WFB: George Sokolsky, preeminent, was dead. John Chamberlain (my valued friend and colleague and brilliant literary critic) took over his column for Hearst, but columns weren’t his natural medium. Raymond Moley had a column in addition to his pieces for Newsweek. The great James Jackson Kilpatrick came around a few years later. And the preeminent George Will was 15 years or so down the line.

RL: Why did you switch a few years ago from three times a week to two?

WFB: Because I gradually discovered that editors do not publish three submissions per week. Once upon a time that had been the case. When, after one year, I proposed going to twice a week, Harry said: No! Editors like three times or once, not twice.

RL: Why?

WFB: The culture, for many years, bespoke a running and quite intimate relationship between columnists and their readers. When papers bought a three-times-a-week columnist, they tended to run him three times per week. That constancy waned.

RL: Were there peripheral advantages in this?

WFB: Great ones, as far as the columnist was concerned. It meant that he could assume the readers had pretty much in mind antecedent columns that explained and developed the framework of the columnist’s thoughts. It meant, also, that you could from time to time kick up your heels, be frivolous, light, offbeat. That’s harder to do if you publish only once every week and feel that your constituency is sitting there waiting to be told how to avoid a world war.

RL: Do you ever experience direct results from a column, say on airline service?

WFB: Yes, not often, but memorably. I complained in a column that Eastern Airlines was not serving passengers wine on flights to Miami. A couple of weeks later a huge basket of fruit and small wine bottles arrived with the note, “We surrender.” In such situations one really feels the public benefactor.

RL: Does the work of columnists get trimmed?

WFB: Not in National Review . . . The protocol is: No cutting of a column except for space. Whether the rule is followed strictly is hard to oversee, because no one sees all his columns as published elsewhere. George Sokolsky was so fastidious on the subject, he wrote exactly 735 words, assuring editors that they could safely plan on staking out–whatever it comes to, 16 square inches?–reducing any temptation to cut.

RL: When you were launched, did you feel any obligation to follow the conservative line?

WFB: Following the conservative line wasn’t an obligation, it was a congenital compulsion.

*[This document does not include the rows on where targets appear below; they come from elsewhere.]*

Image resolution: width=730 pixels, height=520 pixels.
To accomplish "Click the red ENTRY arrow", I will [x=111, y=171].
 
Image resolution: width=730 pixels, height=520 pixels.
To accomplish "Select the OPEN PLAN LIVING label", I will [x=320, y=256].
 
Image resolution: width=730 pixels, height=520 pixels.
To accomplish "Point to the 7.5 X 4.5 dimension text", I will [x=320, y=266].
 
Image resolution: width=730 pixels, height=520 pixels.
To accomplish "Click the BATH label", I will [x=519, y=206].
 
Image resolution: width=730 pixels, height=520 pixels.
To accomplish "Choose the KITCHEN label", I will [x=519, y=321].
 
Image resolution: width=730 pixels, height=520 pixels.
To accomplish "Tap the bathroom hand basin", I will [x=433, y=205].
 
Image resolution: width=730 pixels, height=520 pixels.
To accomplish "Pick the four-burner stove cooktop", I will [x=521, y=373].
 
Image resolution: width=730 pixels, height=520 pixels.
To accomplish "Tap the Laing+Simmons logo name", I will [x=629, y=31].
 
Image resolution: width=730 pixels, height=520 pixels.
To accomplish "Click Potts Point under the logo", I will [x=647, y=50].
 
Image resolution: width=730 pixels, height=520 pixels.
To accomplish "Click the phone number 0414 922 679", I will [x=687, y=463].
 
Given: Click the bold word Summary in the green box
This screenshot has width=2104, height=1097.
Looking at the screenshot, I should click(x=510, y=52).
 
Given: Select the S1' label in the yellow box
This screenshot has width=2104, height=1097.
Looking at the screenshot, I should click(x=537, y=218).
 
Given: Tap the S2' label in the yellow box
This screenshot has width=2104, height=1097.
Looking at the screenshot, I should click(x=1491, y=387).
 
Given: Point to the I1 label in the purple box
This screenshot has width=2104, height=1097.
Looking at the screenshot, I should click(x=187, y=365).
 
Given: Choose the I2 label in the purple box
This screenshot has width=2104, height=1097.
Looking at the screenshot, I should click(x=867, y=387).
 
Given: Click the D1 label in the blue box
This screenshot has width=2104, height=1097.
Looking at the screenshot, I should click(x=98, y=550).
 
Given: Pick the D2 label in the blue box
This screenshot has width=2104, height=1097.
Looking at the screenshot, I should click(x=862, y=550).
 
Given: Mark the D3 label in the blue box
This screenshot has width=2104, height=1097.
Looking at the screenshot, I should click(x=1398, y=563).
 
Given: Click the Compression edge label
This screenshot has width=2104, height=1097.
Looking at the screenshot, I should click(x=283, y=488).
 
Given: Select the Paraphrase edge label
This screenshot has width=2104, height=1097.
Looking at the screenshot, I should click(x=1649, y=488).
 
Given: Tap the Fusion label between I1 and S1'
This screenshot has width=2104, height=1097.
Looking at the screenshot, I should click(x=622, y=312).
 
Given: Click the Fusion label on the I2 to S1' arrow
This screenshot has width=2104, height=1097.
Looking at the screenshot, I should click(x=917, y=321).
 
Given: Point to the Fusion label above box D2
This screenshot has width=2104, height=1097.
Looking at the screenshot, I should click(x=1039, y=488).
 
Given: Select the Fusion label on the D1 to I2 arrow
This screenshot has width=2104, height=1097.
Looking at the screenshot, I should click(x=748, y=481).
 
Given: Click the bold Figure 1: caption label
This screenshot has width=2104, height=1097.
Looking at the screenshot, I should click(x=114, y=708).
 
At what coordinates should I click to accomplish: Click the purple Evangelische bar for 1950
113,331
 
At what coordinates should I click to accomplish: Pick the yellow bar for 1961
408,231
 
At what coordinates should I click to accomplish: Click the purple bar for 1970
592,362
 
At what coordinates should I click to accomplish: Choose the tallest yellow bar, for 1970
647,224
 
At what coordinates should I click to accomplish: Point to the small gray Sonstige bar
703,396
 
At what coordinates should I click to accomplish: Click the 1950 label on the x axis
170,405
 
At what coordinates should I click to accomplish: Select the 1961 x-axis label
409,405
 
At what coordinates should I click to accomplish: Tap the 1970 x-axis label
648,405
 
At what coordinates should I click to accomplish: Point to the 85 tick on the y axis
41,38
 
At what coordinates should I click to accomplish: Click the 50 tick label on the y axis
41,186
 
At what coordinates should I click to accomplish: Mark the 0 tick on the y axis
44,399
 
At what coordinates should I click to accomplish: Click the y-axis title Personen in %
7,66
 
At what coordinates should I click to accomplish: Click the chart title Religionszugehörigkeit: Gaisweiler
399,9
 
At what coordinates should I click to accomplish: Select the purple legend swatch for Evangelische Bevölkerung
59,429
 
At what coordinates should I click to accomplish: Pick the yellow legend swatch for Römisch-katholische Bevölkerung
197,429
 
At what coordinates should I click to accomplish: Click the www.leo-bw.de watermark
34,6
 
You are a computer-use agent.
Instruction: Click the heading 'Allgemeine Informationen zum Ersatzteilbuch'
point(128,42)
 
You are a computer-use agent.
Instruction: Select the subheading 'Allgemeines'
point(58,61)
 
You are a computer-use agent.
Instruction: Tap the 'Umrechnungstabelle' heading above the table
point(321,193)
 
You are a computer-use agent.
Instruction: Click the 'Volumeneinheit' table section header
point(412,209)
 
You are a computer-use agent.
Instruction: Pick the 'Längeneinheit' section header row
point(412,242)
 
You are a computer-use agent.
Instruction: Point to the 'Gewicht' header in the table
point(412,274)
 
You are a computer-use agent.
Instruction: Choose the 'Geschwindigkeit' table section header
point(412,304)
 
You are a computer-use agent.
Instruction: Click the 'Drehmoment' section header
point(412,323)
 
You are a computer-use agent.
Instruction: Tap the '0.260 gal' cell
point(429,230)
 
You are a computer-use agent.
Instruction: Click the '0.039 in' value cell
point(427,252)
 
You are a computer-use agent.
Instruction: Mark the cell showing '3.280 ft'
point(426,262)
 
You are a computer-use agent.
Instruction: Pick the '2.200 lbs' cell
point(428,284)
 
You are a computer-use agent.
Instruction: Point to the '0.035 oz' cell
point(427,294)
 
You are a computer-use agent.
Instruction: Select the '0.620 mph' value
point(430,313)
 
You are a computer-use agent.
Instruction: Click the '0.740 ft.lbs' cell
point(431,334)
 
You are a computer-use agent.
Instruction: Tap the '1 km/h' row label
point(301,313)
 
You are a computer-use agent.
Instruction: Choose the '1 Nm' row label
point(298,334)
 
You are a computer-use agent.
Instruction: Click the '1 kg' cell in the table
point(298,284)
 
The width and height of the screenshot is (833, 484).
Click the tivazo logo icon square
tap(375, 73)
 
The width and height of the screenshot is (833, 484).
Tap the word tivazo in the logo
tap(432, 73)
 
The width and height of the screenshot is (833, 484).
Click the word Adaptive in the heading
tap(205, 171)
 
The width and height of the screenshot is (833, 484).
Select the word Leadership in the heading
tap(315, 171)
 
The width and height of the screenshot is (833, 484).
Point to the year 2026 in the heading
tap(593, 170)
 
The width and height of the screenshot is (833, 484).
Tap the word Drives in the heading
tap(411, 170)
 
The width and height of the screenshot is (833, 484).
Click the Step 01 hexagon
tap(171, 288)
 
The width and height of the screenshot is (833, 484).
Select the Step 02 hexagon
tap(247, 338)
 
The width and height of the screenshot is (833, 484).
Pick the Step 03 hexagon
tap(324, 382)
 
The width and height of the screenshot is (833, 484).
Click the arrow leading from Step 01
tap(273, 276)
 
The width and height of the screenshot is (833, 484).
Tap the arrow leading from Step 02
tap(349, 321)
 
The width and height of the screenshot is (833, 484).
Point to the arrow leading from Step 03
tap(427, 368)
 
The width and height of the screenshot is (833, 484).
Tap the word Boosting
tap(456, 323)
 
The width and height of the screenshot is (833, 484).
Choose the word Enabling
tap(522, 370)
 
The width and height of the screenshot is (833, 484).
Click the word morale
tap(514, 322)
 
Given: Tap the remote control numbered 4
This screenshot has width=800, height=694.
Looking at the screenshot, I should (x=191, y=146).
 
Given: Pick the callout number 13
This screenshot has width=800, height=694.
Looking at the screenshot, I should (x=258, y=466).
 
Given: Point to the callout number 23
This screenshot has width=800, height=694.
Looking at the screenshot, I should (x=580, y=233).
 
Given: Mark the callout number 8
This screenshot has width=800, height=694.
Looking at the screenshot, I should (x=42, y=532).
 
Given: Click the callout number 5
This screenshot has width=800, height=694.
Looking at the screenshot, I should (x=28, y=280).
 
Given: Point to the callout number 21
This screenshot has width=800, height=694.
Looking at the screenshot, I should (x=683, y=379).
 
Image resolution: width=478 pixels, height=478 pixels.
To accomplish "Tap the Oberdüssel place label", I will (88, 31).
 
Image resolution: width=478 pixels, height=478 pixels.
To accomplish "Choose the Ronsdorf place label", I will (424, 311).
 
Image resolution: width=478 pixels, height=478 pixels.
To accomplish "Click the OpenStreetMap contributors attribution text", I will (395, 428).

My views as a columnist were like those of National Review. The column and the magazine followed, pretty generally, the same line. Amazing, the coincidences in life.

RL: Does the column take long to write?

WFB: No, but it takes a long time to assemble in the mind. The execution of it is an aspect of transcription. I write quickly, but I read slowly, a lifetime burden.

RL: Did Elmlark earn back his forfeit?

WFB: Indeed. A year or so after the column began, it was published in every major city in the United States (except Portland. Portland drove Harry mad). The life of a syndicate head who acted also as chief salesman was unusual, and one needs to understand that it is full-time. Four or five times every year Elmlark would drive his car from town to town and do everything he could to sell his clients. He told me once that he might find himself taking an editor out for an expensive meal (Harry hated to shell out money) and end up with a five-dollar sale. But, he said with relish, such editors usually stuck by a purchase for decades. “Five dollars a week, $2.50 for you, Bill, adds up after ten or fifteen years.”

RL:Well, Bill, congratulations on your 40th!

WFB: Thanks, Rich. Maybe on the 50th you can pay me $75 an issue. I’ll pay you half back.